Step 4 of 6

War declaration

The Trojan horse is being used here in its original ancient context as a symbol to denote the gift-wrapped disaster BP is presenting to humanity. the Trojan horse with its original ancient context, gains a new emancipatory context. But although the circumstances might differ substantially from the original ones, the horse used by the protestors remains a Trojan horse. This predicate will never detach from the wooden animal, and therefore the origins of the Trojan horse will always leave their mark on future replica’s and contexts.

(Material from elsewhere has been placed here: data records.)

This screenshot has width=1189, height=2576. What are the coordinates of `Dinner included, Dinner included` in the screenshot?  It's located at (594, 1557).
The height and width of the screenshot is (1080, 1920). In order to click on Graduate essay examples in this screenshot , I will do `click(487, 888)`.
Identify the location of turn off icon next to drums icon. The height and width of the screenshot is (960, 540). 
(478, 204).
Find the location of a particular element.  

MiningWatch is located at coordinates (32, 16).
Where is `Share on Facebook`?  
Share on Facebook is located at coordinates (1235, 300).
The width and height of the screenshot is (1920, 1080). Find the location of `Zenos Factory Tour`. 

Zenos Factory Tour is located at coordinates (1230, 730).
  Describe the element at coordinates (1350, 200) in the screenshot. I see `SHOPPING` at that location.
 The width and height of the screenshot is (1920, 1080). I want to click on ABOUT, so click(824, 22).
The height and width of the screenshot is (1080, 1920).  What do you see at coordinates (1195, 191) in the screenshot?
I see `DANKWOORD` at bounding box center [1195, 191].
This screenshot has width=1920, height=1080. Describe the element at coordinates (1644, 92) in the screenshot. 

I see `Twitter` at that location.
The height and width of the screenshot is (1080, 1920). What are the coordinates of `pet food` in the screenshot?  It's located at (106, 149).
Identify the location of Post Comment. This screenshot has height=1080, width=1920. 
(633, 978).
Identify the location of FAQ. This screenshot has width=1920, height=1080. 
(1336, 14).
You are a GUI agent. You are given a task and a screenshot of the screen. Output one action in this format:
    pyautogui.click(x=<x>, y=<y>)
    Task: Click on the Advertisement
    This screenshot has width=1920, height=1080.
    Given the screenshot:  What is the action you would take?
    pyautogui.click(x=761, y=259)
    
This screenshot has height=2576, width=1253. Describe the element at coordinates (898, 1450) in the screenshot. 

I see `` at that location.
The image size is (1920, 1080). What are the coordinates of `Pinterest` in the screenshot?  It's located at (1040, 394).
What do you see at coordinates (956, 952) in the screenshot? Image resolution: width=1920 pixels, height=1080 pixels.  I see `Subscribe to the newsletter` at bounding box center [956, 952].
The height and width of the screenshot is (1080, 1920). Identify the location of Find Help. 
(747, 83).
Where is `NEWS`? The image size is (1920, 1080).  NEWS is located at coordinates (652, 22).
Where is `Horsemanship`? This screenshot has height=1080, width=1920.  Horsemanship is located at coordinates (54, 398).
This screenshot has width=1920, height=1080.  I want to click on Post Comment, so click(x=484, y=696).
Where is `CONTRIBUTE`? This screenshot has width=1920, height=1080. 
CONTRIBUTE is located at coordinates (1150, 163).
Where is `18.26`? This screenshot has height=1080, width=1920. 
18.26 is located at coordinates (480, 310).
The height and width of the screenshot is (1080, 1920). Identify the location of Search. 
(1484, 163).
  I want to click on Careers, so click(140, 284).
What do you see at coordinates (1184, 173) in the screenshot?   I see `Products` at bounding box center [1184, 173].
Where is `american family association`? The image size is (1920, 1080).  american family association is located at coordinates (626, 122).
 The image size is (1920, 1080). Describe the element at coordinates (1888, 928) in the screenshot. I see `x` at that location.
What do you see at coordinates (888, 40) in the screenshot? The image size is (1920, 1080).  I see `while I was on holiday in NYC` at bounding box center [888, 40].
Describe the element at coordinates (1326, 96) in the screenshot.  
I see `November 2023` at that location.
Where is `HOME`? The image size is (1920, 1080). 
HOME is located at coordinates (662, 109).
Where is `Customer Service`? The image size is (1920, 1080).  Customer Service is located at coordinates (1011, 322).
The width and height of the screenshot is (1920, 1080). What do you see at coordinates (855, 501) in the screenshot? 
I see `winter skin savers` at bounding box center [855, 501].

What effect does it have on the new emancipatory context, that the ancient Trojan context plays its role as well?

The original Trojan horse was used at the end of a horrendous war that lasted ten long years and caused great bloodshed. Heroes went to battle ill-fated, husbands and wives were violently separated and many children went missing. Clytaemnestra had to manage the palace while Agamemnon was off to Troy, having sacrificed their daughter Iphigenia in order for the Greeks to travel to Troy' . Hector's only offspring Astyanax was cast off the city walls by Achilles’ son Neoptolemus. King of Troy and Hector's father Priam had to fall to his regal knees in the Greek camp to beg for the last remnants of his slaughtered son. Above all, the Trojan horse brings to mind the immense horrors and brutality of war, the universal feeling of dread when conflict takes its toll.

All of this was not lost in translation in the context of the protest in the British Museum. The replica of the Trojan horse says that the environmental crisis is a war as true as the Trojan War. BP or not BP wants us to realise that the political and economic consequences of multimillion-dollar companies establishing themselves in foreign countries to extract fossil fuels are tremendous. Where a number of jobs are generated, the distribution of the acquired wealth is uneven and unjust, leading poverty rates to skyrocket in countries that often already have to deal with large-scale poverty. Numerous armed conflicts have arisen over territories that are rich in fossil fuels, causing immense harm to people who have no opportunity whatsoever to recover. Consequently, people see no other solution but to abandon their homes and seek refuge in a foreign land, often to no avail. War damages people in vastly different ways, but the outcome is often all too familiar. It is this image BP or not BP summons by putting BP’s logo on the side of a Trojan horse. It is above all else a declaration of war: the struggle against climate change is not a peaceful fight for earth’s wellbeing, it is a war against the heavy-handed institutions that continue to ransack foreign lands, choose to ignore problems and thereby destroy many lives.